*WORK ORDER A*: From the Valentine's Day essay, list each phrase the writer uses to say what being single or their relationship status was to them.
*WORK ORDER B*: Go on with the Valentine's Day essay from where it stops.

*EXERCISE PASSAGE*:
· · · · · · ·

Valentine's Day is Thursday, and that used to mean something to me. It was always a defining moment for whomever I was talking to because it showed me where we stood. The day became an annual let down. I was so pressed to be in a relationship, I ignored the signs telling me “not now.”
I wasn’t prepared for what I wanted. I underestimated the process, and rushed myself into problems (or repeated let downs). Truth is, whether we’re preparing for love or business, worthwhile outcomes take preparation and time. Here are three lessons I picked up along the way:
1. Accept your journey and unpack your habits
From ages 27-30, I heavily resented being single. It was the check box I hadn’t marked off, and it was in contrast to my parents and grandparents’ path. My relationship status was a badge of shame, a reminder that something was wrong. That was my perception, and boy was it skewed.

· · · · · · ·

*SOURCE MATERIAL*:
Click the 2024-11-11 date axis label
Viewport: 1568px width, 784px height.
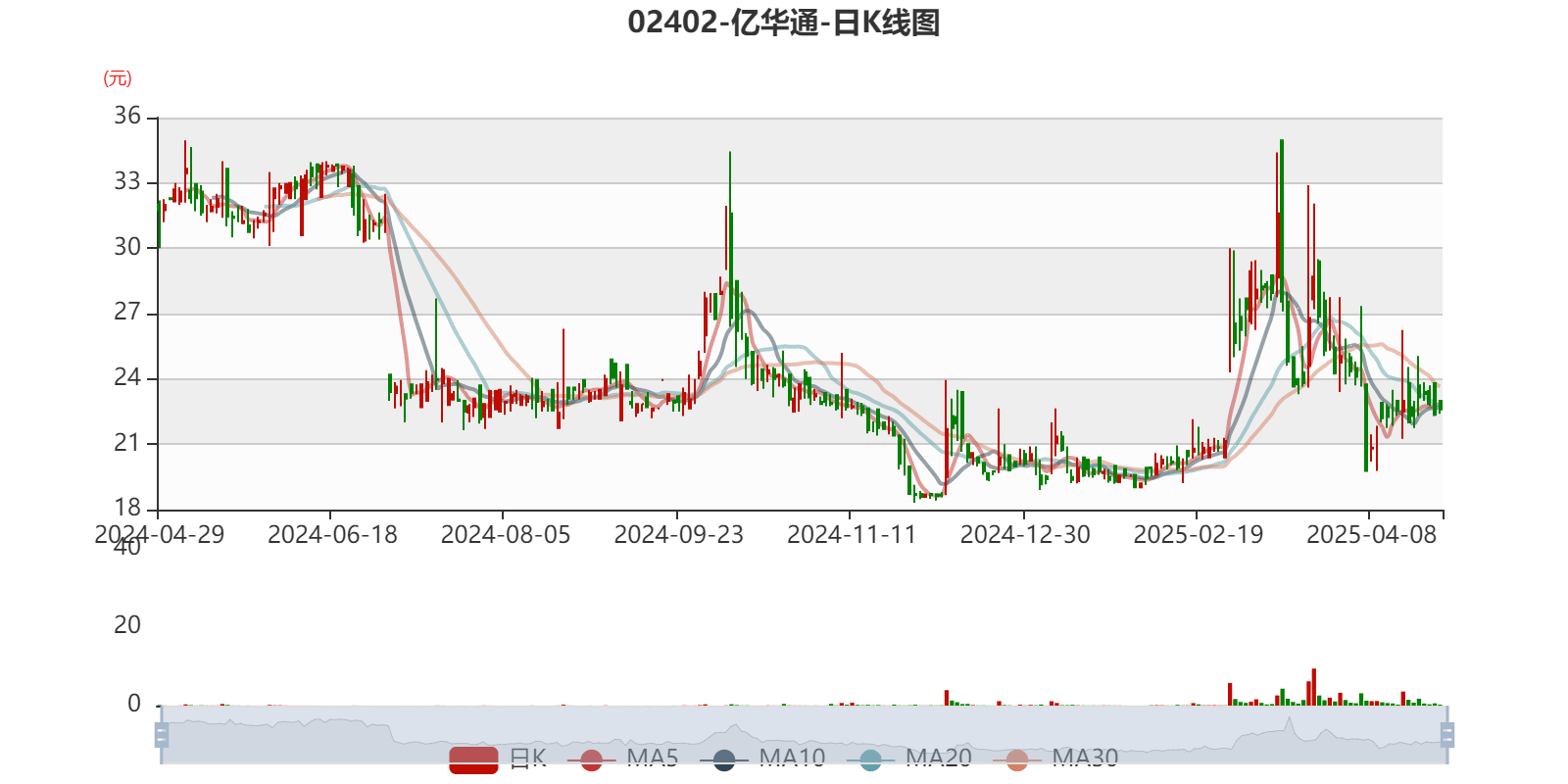pos(851,534)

· · · · · · ·

*WRITTEN RESPONSE A*:
- the check box I hadn't marked off
- a badge of shame
- a reminder that something was wrong

*WRITTEN RESPONSE B*:
Looking back there are several causes for my perspective and clear evidence of when it began to change. Society and family painted a picture and timeline that I internalized. Marriages were happening in waves, and I hoped to be on the next one. I spent years chasing this fantasy before realizing my patterns. I was attracting the same non-committal energy in different forms. Marriage wasn’t MY STORY.
I didn’t fully accept this until April 2018 when a series on relationship goals unpacked the purpose of singleness. Once I accepted being single, I could happily spend Valentine’s Day at Red Lobsters catching up with a girlfriend without internally feeling like I needed to be somewhere besides where I was. Your story won’t look like anyone else’s; focus on unpacking your patterns and enjoy the space you’re in.
2. Get prepared
I mentioned that I kept attracting non-committal energy. I learned in therapy that our relationships are mirrors and the people I attracted were simply reflecting my own issues with commitment. Every adult relationship I was in (all two of them) made me feel immediately trapped until I built up the energy to end them. I liked the idea of a relationship more than the reality of it because I wasn’t ready.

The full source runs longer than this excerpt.